A geometric property of the graph of $y = x^2$ Consider $n\geq 3$ and two points $A, B$ on the graph of $y = x^2$. Now choose points $P_1,...,P_{n-2}$ on this graph such that the area of the convex $n$-gon $AP_1...P_{n-2}B$ is maximum (they do exist). Let $S_n$ be the area of this $n$-gon and let $S$ be the area between the chord $AB$ and the graph. I want to show that $\frac {S_n}{S}$ is only a function of $n$ and is independent from (the position of) $A$ and $B$. 

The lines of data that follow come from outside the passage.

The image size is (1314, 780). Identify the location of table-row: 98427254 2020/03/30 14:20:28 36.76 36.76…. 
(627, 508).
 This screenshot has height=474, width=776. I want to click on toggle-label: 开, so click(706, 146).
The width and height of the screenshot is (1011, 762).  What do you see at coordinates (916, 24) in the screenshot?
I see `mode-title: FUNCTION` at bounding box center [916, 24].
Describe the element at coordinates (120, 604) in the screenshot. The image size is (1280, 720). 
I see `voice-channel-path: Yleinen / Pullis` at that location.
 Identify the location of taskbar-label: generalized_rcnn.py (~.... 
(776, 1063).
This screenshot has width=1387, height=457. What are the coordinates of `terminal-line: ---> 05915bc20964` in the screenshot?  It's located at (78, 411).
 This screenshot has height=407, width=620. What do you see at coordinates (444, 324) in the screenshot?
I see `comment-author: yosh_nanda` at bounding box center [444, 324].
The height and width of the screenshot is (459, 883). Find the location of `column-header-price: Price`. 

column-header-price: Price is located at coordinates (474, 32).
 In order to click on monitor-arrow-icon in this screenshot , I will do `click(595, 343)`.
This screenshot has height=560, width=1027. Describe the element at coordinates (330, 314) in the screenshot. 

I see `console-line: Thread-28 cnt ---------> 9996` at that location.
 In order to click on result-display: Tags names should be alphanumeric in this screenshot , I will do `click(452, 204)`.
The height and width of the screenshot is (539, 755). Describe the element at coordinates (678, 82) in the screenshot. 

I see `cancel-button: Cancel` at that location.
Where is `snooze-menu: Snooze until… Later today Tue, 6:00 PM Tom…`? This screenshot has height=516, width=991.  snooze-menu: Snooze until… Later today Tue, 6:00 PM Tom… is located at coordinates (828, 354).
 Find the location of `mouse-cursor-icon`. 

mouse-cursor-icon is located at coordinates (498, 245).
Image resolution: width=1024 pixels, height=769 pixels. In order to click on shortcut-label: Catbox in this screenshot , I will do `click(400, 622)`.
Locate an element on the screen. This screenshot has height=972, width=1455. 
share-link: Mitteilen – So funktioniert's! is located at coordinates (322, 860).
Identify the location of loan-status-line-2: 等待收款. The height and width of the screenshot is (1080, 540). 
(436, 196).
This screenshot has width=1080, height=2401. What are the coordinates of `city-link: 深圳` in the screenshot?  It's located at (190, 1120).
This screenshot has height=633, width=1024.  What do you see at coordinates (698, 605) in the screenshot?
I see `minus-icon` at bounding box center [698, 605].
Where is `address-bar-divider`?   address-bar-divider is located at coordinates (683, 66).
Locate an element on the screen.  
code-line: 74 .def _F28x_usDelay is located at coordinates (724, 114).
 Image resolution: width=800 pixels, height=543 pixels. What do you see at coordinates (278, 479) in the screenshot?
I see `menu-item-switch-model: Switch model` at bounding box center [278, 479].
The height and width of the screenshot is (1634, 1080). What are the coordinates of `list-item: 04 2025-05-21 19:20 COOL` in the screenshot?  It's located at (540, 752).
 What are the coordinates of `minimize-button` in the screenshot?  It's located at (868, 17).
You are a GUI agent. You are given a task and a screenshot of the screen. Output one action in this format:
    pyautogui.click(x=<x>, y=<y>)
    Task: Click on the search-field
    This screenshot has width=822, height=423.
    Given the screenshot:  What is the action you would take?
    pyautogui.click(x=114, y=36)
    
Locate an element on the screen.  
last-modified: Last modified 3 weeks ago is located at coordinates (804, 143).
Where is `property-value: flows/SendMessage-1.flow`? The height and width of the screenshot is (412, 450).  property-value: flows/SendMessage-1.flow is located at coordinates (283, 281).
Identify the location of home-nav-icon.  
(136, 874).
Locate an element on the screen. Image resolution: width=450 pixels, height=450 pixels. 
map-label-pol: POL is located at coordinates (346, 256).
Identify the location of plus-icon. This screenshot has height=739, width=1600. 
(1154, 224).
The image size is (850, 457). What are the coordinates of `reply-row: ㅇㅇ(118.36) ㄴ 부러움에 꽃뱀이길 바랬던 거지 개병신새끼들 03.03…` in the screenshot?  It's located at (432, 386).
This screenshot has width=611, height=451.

 A: The area between $AB$ and the graph is just
$$\int_a^b a^2(1-\frac{x-a}{b-a})+b^2\frac{x-a}{b-a}-x^2=a^2x-\frac{a^2}{b-a}(\frac12 x^2-ax)+\frac{b^2}{b-a}(\frac 12x^2-ax)-\frac13x^3\bigg|_a^b$$
$$=a^2b-a^3+\frac12(b+a)(a-b)^2-\frac13 b^3+\frac13 a^3$$
$$=(a-b)(-a^2+\frac12(a^2-b^2)+\frac 13(a^2+ab+b^2))$$
$$=\frac 16(b-a)(a^2-2ab+b^2)=\frac16(b-a)^3$$
Now we note: maximizing the convex polygon is the same as minimizing the collection of smaller subarcs underneath them. If my points are $a_i$, with $a_0=a$ and $a_n=b$, we want to find the $a_i, 0<i<n$ that minimize
$$A=\frac 16\sum_{i=0}^{n-1}(a_{i+1}-a_i)^3$$
now we just use some simple calculus:
$$\frac{\partial A}{\partial a_i}=\frac 16\left(3(a_i-a_{i-1})^2-3(a_{i+1}-a_i)^2\right)$$
Solving $$\frac{\partial A}{\partial a_i}=0$$ gives
$$(a_i-a_{i-1})^2=(a_{i+1}-a_i)^2$$
Since we assume that $\forall i a_{i+1}>a_i$:
$$a_i-a_{i-1}=a_{i+1}-a_i$$
$$a_i=\frac12(a_{i+1}+a_{i-1})$$
In other words, the $x$-coordinate of each point is the average of its neighbors. This happens when the points are equally spaced on the $x$-axis. In this case, $a_i=a+(b-a)\frac in$, $a_{i+1}-a_i=\frac{b-a}n$, and the total area of these smaller arcs is
$$A=\frac 16\sum_{i=0}^{n-1}(\frac{b-a}n)^3=\frac 16\frac{(b-a)^3}{n^2}$$
The area of the polygon $S_n$ is then $S-A$:
$$\frac16(b-a)^3(1-\frac 1{n^2})$$
and we see that $\frac{S_n}S$ is independent of $a$ and $b$, and only dependent on $n$.